Michael did, however, call home several times from Florida, crying, but my parents kept me in the dark about his whereabouts and well-being. I didn't care; I didn't ask. I'd ask my mother who had called and she'd hesitate and say, No one, your aunt, no one.

My mother worried privately, and sent Michael cash overnight several times. My father took a sterner stance—Michael was an adult who had proven himself to be worthless, criminal; they had given him money and a chance and that was enough.

It didn't last. Six months after he left, almost to the day, Michael showed up at the door—just like that, no warning, nothing. A knock at the door and there he was.

He stood in the doorway, suffused in sunlight, near death. He had lost forty pounds, had almost starved. He stared, wide-eyed, eyes sunk deep in their sockets, and at first I don't think he recognized anyone but my mother.
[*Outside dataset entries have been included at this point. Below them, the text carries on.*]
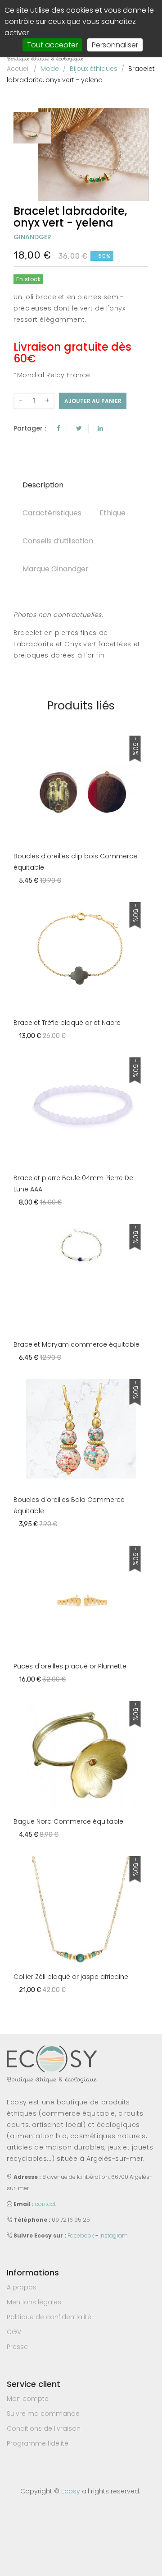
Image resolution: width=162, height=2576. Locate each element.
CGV (14, 2331)
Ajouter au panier (93, 401)
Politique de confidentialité (49, 2316)
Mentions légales (34, 2302)
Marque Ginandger (55, 569)
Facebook (81, 2235)
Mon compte (28, 2398)
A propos (21, 2287)
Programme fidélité (37, 2443)
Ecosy (70, 2491)
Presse (17, 2346)
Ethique (112, 513)
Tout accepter (52, 45)
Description (42, 485)
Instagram (113, 2235)
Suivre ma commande (43, 2413)
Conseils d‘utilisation (57, 541)
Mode (49, 68)
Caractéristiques (51, 513)
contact (45, 2204)
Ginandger (32, 236)
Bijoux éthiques (93, 68)
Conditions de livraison (44, 2428)
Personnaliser (115, 45)
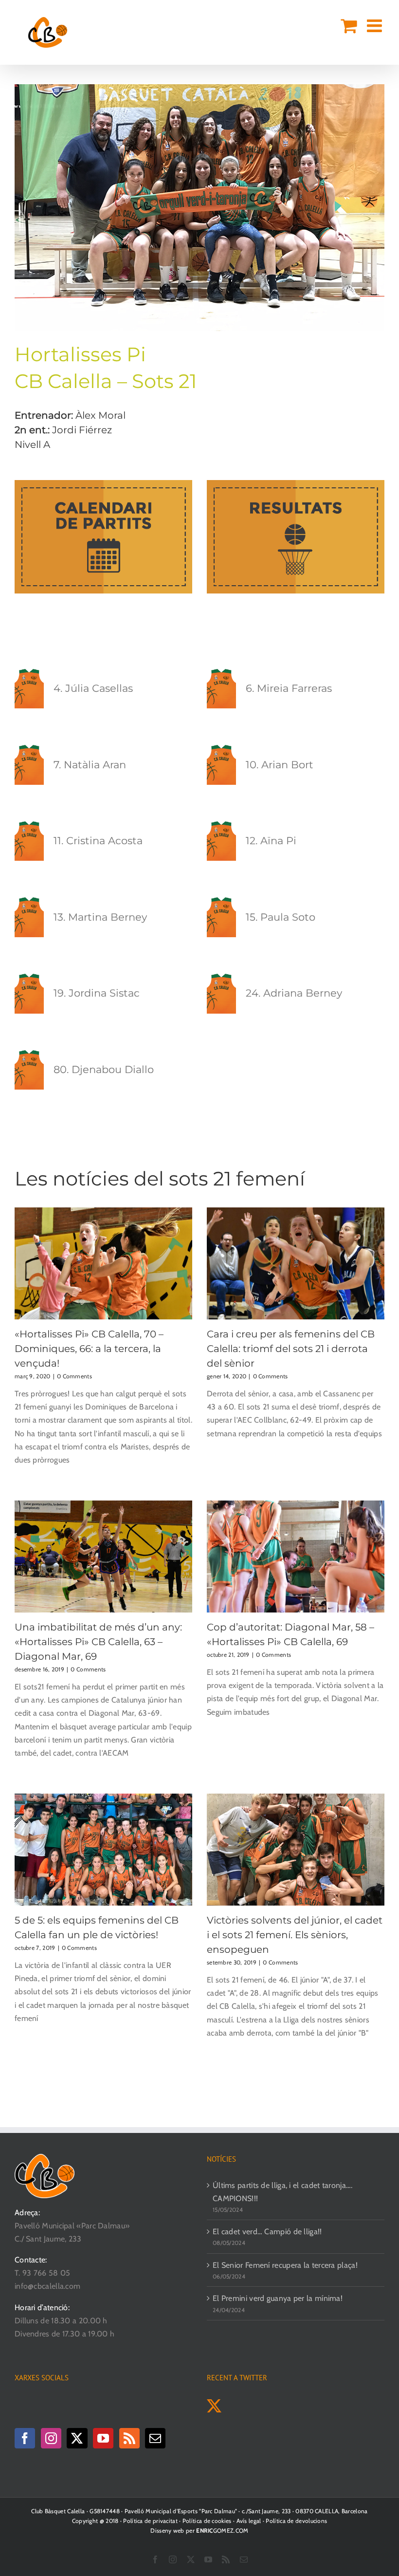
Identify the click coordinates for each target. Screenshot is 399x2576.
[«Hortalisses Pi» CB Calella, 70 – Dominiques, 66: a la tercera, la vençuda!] (103, 1263)
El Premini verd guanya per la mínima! (278, 2298)
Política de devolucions (296, 2520)
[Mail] (155, 2438)
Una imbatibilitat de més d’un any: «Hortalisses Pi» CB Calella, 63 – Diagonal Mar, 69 (98, 1641)
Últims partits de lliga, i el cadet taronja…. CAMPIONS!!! (283, 2192)
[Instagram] (51, 2438)
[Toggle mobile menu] (375, 26)
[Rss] (129, 2438)
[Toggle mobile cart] (349, 26)
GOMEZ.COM (222, 2530)
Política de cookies (207, 2520)
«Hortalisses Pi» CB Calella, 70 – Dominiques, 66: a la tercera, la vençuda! (89, 1348)
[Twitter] (77, 2438)
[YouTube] (103, 2438)
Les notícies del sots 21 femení (160, 1178)
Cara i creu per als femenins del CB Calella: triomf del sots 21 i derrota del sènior (291, 1348)
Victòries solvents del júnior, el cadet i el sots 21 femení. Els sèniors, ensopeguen (294, 1934)
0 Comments (74, 1376)
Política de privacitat (150, 2520)
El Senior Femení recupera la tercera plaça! (285, 2265)
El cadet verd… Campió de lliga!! (267, 2231)
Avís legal (248, 2520)
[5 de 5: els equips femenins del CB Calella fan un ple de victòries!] (103, 1850)
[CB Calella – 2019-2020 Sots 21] (199, 88)
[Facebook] (25, 2438)
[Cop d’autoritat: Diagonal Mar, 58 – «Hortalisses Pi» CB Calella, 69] (295, 1556)
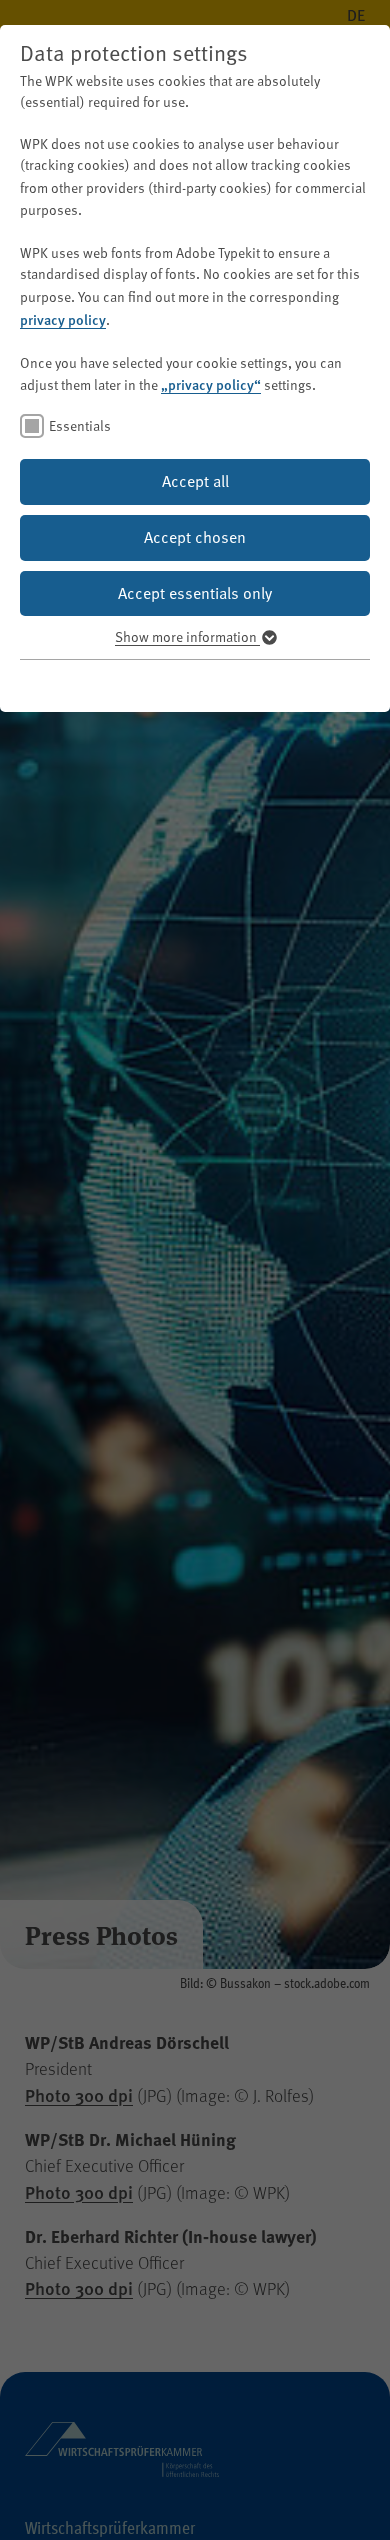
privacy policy (63, 319)
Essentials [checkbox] (80, 425)
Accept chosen (195, 537)
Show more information (187, 636)
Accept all (195, 481)
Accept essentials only (195, 593)
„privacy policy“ (211, 384)
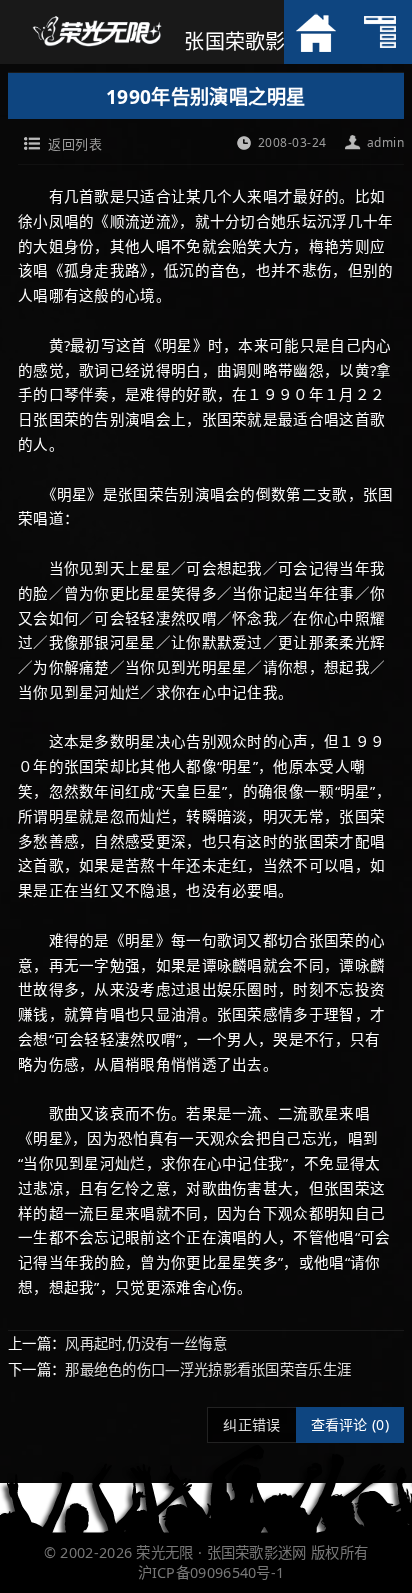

He didn't know what day or month it was, didn't know his middle name, couldn't remember what state he had just been in, when or where he was born.

He said, I think I'm very old and hungry. I went to school. I was born in a manger. I am very old and hungry.

Pale, sick, mouth agape, bewildered to the point almost of catatonia, sitting on the couch as skinny as a concentration camp prisoner from a scratchy Nazi-era documentary, he looked like someone else entirely. I couldn't believe it was him. We all stood around in the living room as if we'd just seen a spaceship land, as if we were characters in a cruel art film and we didn't know our lines.